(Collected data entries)
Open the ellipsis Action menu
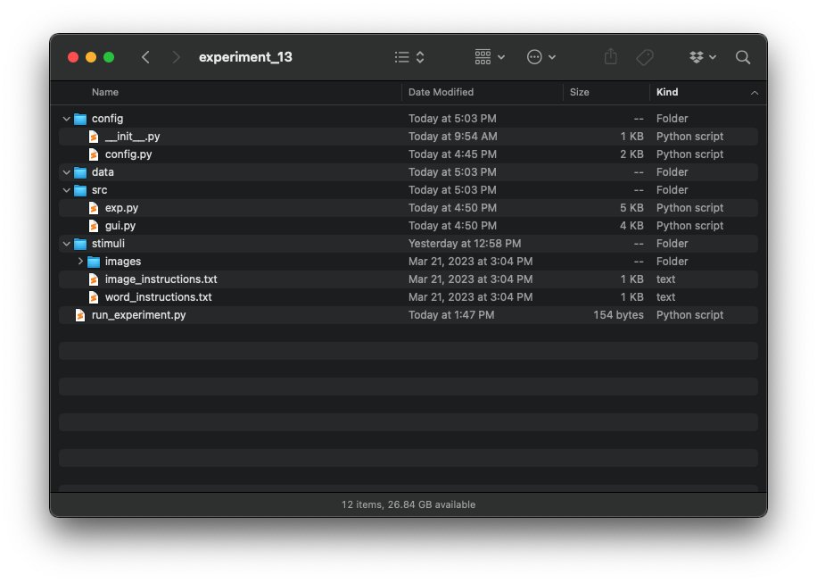The height and width of the screenshot is (583, 817). (x=541, y=57)
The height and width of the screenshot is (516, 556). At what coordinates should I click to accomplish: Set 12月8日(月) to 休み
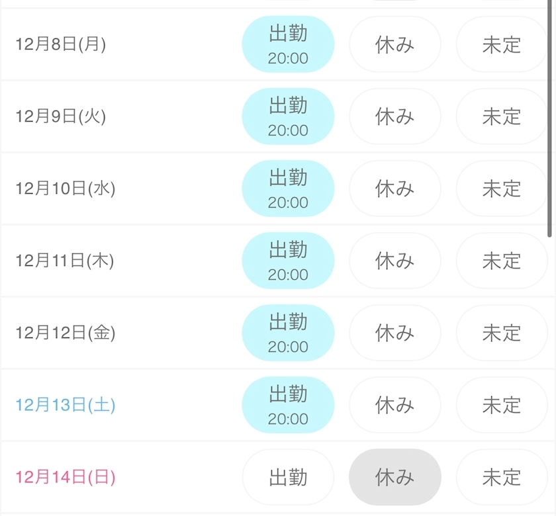pos(394,44)
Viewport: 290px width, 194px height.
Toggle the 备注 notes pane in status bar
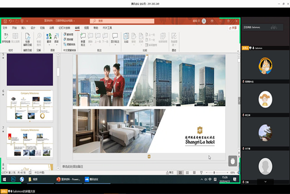point(170,173)
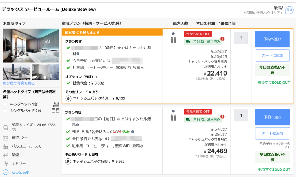
Task: Click cashback coin icon beside ¥9,972
Action: [68, 161]
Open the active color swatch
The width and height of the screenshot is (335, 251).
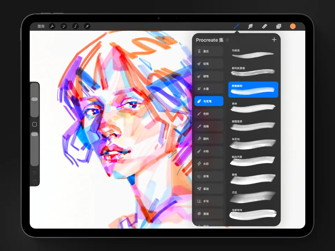click(292, 26)
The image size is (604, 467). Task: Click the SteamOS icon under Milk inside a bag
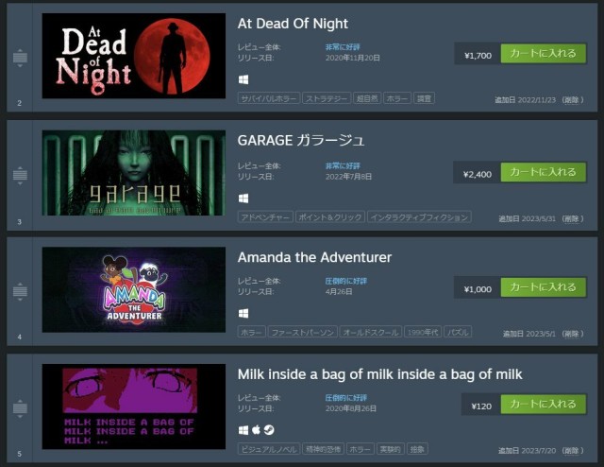269,429
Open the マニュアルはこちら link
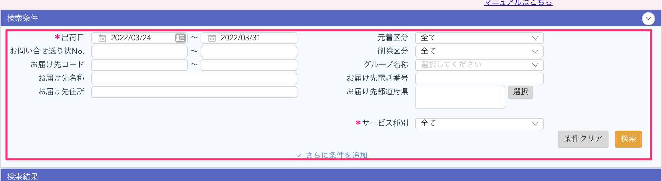662x181 pixels. click(518, 3)
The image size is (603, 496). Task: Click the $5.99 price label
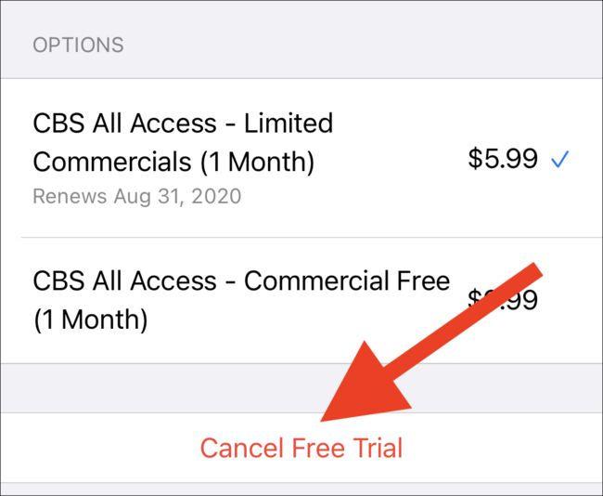pyautogui.click(x=503, y=159)
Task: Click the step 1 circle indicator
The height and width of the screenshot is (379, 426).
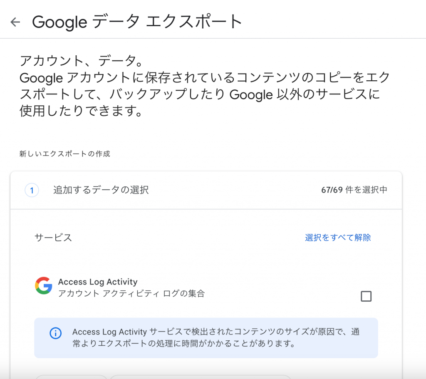Action: click(32, 190)
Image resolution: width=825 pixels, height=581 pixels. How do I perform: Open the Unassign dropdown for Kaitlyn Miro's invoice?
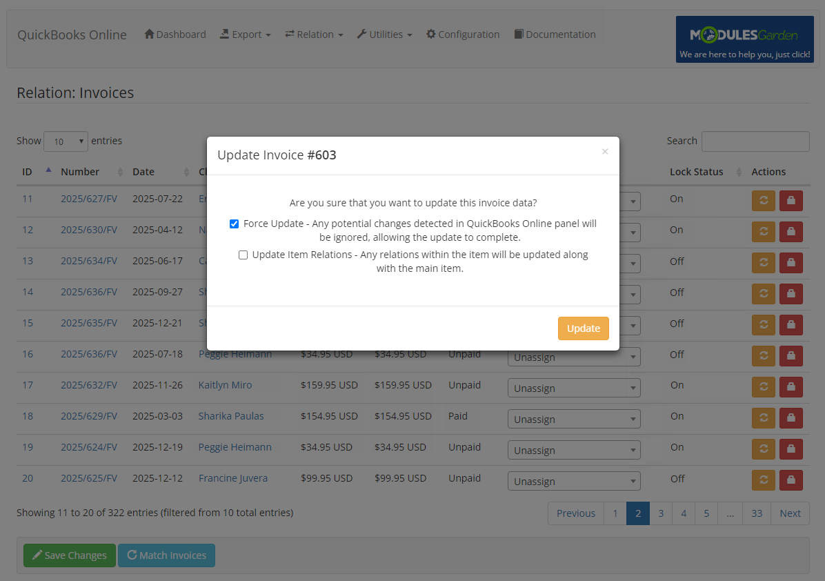pos(574,388)
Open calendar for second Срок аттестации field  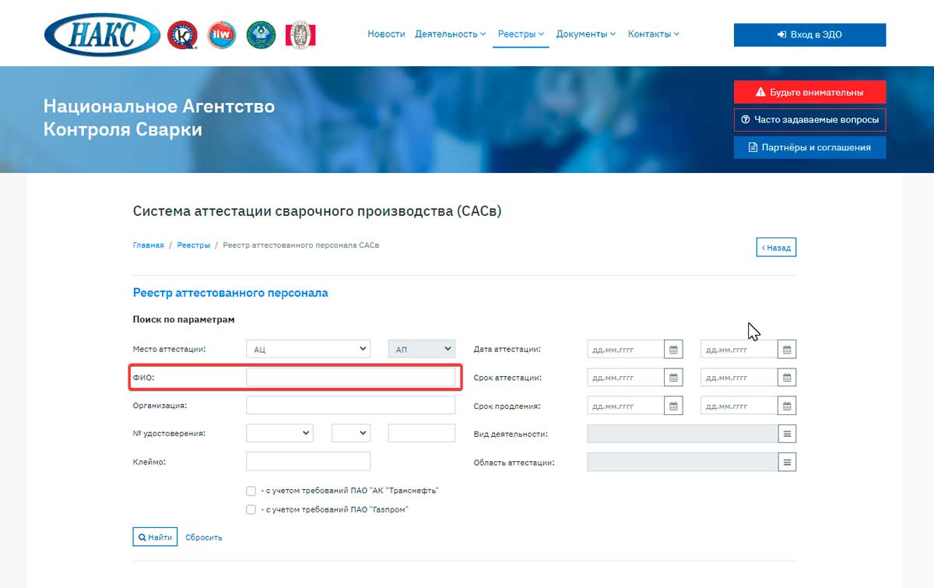coord(787,378)
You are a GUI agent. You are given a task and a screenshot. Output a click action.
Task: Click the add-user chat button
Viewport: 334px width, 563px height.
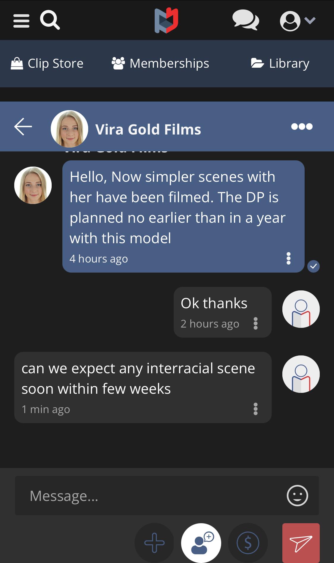201,543
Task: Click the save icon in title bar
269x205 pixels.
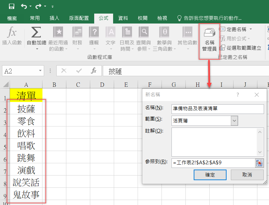Action: pyautogui.click(x=12, y=6)
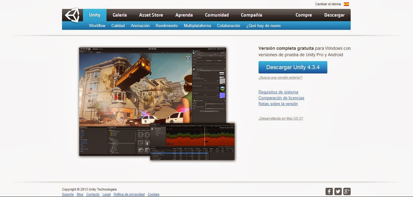Open Notas sobre la versión

tap(278, 104)
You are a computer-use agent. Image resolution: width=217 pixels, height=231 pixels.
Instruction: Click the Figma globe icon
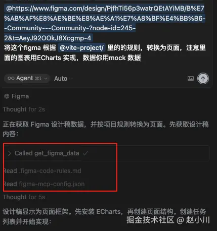7,96
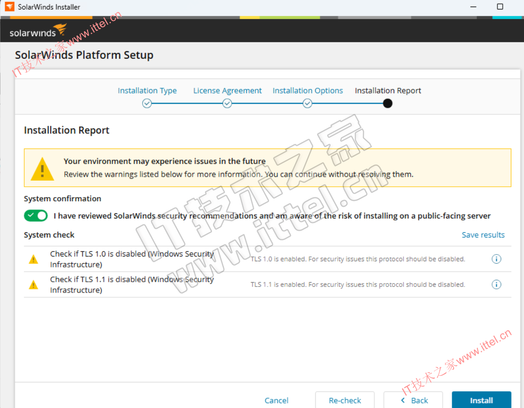Click the large yellow warning banner icon
The image size is (524, 408).
(42, 169)
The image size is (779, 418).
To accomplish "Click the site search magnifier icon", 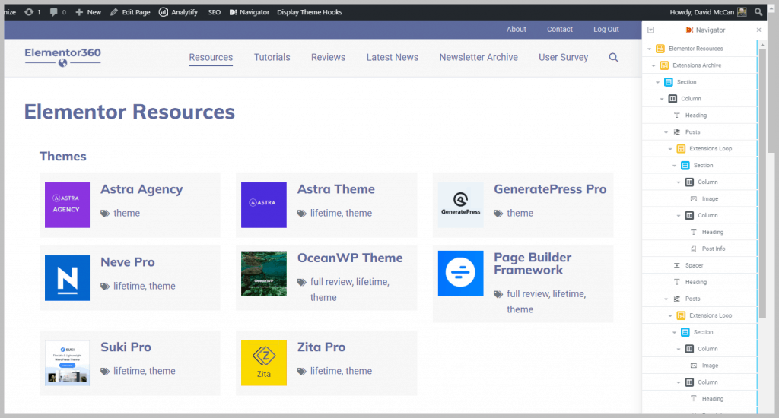I will pyautogui.click(x=613, y=58).

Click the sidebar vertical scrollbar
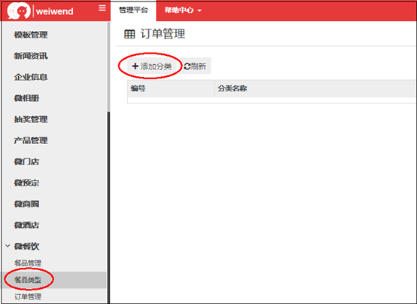108,207
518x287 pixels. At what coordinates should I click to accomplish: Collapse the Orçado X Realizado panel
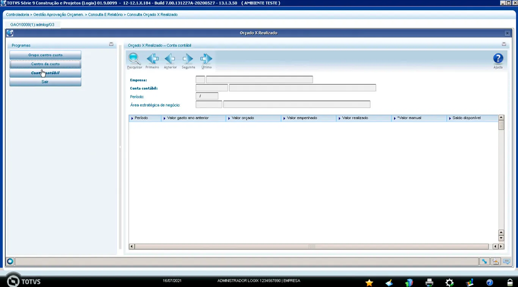(x=504, y=44)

▶ [What is required] Pull together all lines from the data that mention the word "agent".

▶ [Task solution]
You are a GUI agent. You are given a task and a screenshot. Output a click action.
You are a computer-use agent. Image resolution: width=217 pixels, height=231 pixels.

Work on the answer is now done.